>> Begin Dataset extract

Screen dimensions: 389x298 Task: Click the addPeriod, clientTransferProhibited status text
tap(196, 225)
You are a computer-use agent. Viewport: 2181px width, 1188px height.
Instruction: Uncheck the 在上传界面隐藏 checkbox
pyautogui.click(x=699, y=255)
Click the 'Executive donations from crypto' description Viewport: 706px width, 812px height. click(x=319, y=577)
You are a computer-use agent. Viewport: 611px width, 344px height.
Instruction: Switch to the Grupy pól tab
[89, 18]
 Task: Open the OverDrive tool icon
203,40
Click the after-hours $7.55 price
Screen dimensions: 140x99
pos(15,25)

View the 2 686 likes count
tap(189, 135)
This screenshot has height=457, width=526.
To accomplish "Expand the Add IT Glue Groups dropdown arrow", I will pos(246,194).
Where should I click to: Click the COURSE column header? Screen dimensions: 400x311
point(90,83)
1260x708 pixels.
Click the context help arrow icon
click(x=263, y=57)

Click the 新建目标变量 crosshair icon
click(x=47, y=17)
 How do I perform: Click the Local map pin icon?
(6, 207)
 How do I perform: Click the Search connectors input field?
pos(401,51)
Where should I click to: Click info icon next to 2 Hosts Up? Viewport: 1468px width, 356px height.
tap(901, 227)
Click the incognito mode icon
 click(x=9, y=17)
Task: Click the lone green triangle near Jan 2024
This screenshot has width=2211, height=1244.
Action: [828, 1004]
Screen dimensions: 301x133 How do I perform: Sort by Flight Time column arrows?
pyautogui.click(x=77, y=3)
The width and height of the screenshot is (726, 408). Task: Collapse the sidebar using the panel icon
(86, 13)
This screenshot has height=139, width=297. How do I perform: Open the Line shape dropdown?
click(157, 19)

>> End Dataset extract

▸ **Exercise description**
Reproduce the records above word for word, from the line containing "Task: Open the OverDrive tool icon" through the line containing "click(x=263, y=57)", with both of those lines included.

▸ **The result**
 Task: Open the OverDrive tool icon
203,40
Click the after-hours $7.55 price
Screen dimensions: 140x99
pos(15,25)

View the 2 686 likes count
tap(189, 135)
This screenshot has height=457, width=526.
To accomplish "Expand the Add IT Glue Groups dropdown arrow", I will pos(246,194).
Where should I click to: Click the COURSE column header? Screen dimensions: 400x311
point(90,83)
1260x708 pixels.
Click the context help arrow icon
click(x=263, y=57)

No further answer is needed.